◆ **WHAT THE TASK ASKS**:
Please write out the data exactly, line by line.

◆ **GIVEN ENTRIES**:
══════════════════════════════
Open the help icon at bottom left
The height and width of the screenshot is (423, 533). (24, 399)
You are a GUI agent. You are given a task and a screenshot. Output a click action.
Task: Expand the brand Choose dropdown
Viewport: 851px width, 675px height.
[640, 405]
══════════════════════════════
◆ **SOLUTION BELOW**:
Open the help icon at bottom left
The height and width of the screenshot is (423, 533). (24, 399)
You are a GUI agent. You are given a task and a screenshot. Output a click action.
Task: Expand the brand Choose dropdown
Viewport: 851px width, 675px height.
[640, 405]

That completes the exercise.